GraphQL User guide#

This guide documents the basics of using Pyxis GraphQL, as well as using GraphQL in general. For optimizing your queries see partners.md.

If you’re looking for how to acquire access to Pyxis in the first place, see here.

GraphQL#

Because GraphQL is a relatively new language, this guide includes a short overview of it. While most users are fairly familiar with REST and might want to apply the same kind of thinking to GraphQL, this is not the best approach. GraphQL does not really have anything similar to REST endpoints, but rather defines types with fields that resemble objects. Let’s look at an example of such type for a user object:

type User {
    id: ID
    name: String
    surname: String
    age: Int
}

Four fields are defined here (id, name, surname, age), each with a data type (ID, String and Int). You might be wondering about the ID type, but by default, it is just a String alias. A GraphQL schema is composed of such types, along with a special Query type, that is used to define what can be queried. Let’s define the Query type:

type Query {
    get_user(id: ID!): User
}

This defines a get_user query that takes one argument named id and returns a User type. The id argument is required to be non-null by the ! type modifier. All of the code examples mentioned so far would be a part of the schema on the server side.

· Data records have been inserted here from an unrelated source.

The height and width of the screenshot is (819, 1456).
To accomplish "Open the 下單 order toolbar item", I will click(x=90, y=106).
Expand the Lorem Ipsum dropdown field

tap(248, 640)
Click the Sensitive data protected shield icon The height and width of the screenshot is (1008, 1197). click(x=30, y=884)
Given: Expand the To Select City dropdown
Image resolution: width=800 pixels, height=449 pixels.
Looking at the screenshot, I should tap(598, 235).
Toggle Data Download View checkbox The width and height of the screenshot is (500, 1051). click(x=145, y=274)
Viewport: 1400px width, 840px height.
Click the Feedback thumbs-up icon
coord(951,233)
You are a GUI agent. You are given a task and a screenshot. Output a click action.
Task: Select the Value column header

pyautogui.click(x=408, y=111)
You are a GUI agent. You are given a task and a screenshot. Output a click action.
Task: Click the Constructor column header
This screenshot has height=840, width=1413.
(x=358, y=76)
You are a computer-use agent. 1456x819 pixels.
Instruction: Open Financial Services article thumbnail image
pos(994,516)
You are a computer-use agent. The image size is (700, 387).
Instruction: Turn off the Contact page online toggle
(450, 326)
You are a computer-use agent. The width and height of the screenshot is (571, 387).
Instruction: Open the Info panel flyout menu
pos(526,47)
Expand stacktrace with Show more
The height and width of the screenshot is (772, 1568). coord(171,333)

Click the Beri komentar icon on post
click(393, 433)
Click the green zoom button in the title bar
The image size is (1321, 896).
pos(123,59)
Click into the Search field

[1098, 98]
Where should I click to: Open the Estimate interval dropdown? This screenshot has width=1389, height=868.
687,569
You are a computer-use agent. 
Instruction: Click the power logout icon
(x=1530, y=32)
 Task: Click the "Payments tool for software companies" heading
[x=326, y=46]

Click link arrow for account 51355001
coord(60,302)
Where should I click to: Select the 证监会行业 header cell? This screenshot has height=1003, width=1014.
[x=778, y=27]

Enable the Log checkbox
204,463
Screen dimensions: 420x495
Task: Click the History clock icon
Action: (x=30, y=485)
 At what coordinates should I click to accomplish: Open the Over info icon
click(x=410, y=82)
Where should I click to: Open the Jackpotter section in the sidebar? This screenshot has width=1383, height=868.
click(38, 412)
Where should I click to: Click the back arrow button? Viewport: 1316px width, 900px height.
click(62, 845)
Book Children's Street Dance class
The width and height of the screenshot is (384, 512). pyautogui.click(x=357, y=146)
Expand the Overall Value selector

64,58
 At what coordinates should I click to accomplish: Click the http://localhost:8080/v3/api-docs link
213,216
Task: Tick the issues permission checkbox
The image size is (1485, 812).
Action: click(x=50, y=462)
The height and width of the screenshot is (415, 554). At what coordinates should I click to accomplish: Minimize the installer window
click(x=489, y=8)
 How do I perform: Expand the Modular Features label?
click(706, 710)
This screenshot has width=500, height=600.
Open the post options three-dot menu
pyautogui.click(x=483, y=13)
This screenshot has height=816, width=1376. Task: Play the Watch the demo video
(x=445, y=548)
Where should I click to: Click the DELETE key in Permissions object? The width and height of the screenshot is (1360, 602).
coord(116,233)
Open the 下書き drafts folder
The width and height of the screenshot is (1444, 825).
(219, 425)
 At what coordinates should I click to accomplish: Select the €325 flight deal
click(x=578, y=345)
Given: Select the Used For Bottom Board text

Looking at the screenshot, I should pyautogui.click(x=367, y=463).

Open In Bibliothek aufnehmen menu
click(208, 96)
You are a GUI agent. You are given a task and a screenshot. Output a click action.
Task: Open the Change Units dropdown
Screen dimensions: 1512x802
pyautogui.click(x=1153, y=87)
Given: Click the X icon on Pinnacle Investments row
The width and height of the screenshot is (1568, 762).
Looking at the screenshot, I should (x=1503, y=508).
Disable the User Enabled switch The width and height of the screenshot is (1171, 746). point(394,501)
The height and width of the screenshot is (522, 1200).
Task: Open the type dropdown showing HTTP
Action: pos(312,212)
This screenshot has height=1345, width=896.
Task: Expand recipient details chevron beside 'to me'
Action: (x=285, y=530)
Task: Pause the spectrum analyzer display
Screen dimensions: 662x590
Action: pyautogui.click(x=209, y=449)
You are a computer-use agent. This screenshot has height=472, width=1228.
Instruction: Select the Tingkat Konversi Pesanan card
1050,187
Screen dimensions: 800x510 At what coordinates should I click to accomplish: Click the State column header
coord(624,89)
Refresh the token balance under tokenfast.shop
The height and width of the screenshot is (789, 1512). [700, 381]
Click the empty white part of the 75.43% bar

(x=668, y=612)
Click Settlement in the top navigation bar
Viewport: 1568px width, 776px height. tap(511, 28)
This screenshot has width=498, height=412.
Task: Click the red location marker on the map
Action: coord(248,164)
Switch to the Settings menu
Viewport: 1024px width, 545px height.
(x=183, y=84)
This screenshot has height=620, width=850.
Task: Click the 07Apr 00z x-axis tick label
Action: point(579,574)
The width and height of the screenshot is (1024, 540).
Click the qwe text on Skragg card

From the client side you’d be able to query a user with a id of abc123 as follows:

query Example{
    get_user(id: "abc123"){
        name
        surname
    }
}

Note how we are able to query for just the fields that we need (name and surname in this case), which is the biggest difference from REST APIs. If you’re making just one query, you can omit the query Example part. Another great feature is that you can do a bunch of queries in a single call:

{
    get_user(id: "abc123"){
        name
        surname
    }
    get_user(id: "edf456"){
        name
        age
    }
}

This concludes the short introduction to GraphQL to get you started, however, it is recommended that you take a look at some of the listed sources to learn more:

Quickstart#

In this section we’ll cover how we do GraphQL in Pyxis. Note that you should have some basic knowledge of GraphQL going into this section.

First, get your Pyxis GraphQL up and running, as described in the README.md. You should have http://localhost:8000/graphql/ showing you a GraphQL playground. On the right side you can browse schema definition and documentation.

We use GraphQLCRUD for query naming. Queries starting with get_ fetch a single resource, while queries that begin with find_ fetch paginated results.

Response format and error handling#

Unlike REST, GraphQL does not use HTTP status codes to communicate errors. Instead, applications are expected to communicate errors in the response. That’s why we use a unified format across Pyxis GraphQL:

{
    data {
        error {
          status
          detail
        }
        data {}
    }
    errors [{
        message  
    }]
}

The top-level data/errors structure is provided by the graphql server. If errors is not present, that means the top-level data is valid. Inside that we provide data and error for any errors that occurred during the resolve process. So when fetching a resource, you’d first check if there are any errors in the error key, and if that field is null, it would signal that the query was successful and the data field is valid. What type is in the data is dependent on the query you’re doing, more specifically on the type you’re querying for.

get_ queries#

Let’s look a single resource query first.

GraphQL query:

{
  get_image(id: "abc") {
    error {
      status
      detail
    }
    data {
      _id
      brew {
        build
        nvra
      }
    }
  }
}

REST endpoint call equivalent:

https://catalog.redhat.com/api/containers/v1/images/id/abc?include=_id,brew.build,brew.nvra

Here we are fetching a single container Image with the id of abc and getting its _id and some nested brew fields.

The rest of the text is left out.